- **Texto de estudio**
++++++++++++++++++++

Noticias | Todos artículos


El nivel de las aguas de los ríos checos sigue disminuyendo. La situación está mejorando también en las regiones junto al río Elba, en el noreste del país, donde el viernes la situación fue aún bastante crítica. El nivel del Elba disminuyó este sábado en unos 80 centímetros. Las inundaciones afectaron también la zona de la industria química en dicha región. La dirección de las empresas aseguró que no hay peligro del vertido de sustancias químicas. También el nivel del río Vltava disminuyó en comparación con el miércoles en más de cuatro metros. No obstante, el casco histórico de la capital checa permanece cerrado para la ciudadanía. Pese a que el agua se retira de los barrios capitalinos, muchos habitantes evacuados no pueden regresar aún a sus hogares. Las empresas energéticas están renovando paulatinamente los suministros de electricidad a los domicilios. Al control y reparación se somete también el alcantarillado público.

La situación se está normalizando también en Bohemia del Sur. Sin embargo, estado de emergencia está vigente aún en algunas aldeas cerca de los ríos Vltava y Luznice. En esa región las aguas causaron graves daños, afectando los cascos históricos de las ciudades de Ceské Budejovice y Ceský Krumlov.

Daños muy serios causaron las inundaciones también en Bohemia Central, donde se registran más de sesenta casas derrumbadas o gravemente afectadas.

El ministro del Interior, Stanislav Gross, afirmó que al control preventivo serán sometidas muchas represas en el país.

++++++++++++++++++++

- **Material extraído**

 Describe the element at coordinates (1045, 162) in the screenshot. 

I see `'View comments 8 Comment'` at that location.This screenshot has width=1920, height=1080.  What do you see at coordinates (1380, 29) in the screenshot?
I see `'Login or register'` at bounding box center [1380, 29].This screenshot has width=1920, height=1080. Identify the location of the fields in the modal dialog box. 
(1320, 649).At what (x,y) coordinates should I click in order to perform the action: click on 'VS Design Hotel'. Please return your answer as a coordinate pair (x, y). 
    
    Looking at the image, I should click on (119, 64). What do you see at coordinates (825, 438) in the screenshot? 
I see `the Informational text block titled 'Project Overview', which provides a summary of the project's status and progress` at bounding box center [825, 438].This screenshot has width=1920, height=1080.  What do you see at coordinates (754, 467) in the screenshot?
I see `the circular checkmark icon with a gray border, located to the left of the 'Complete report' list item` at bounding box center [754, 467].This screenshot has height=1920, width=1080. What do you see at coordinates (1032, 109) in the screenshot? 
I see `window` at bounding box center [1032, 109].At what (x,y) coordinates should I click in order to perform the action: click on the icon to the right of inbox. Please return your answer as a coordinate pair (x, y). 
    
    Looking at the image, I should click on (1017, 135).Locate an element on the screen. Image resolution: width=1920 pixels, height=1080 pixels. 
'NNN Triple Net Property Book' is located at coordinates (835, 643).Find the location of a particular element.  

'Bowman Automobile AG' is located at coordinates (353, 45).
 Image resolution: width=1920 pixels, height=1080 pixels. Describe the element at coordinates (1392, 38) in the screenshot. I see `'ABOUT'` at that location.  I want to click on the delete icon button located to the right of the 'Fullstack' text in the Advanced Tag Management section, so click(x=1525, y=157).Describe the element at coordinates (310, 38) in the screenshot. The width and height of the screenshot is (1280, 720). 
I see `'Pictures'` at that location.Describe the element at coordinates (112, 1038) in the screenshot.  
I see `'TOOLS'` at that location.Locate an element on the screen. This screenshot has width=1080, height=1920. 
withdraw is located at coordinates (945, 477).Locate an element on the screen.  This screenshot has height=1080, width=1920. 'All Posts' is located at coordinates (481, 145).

++++++++++++++++++++

- **Tarea por hacer**
Transcribe sin cambios el fragmento de la noticia sobre las inundaciones en Chequia que va de "La situación se" a "y Ceský Krumlov.".

- **Resultado del ejercicio**
La situación se está normalizando también en Bohemia del Sur. Sin embargo, estado de emergencia está vigente aún en algunas aldeas cerca de los ríos Vltava y Luznice. En esa región las aguas causaron graves daños, afectando los cascos históricos de las ciudades de Ceské Budejovice y Ceský Krumlov.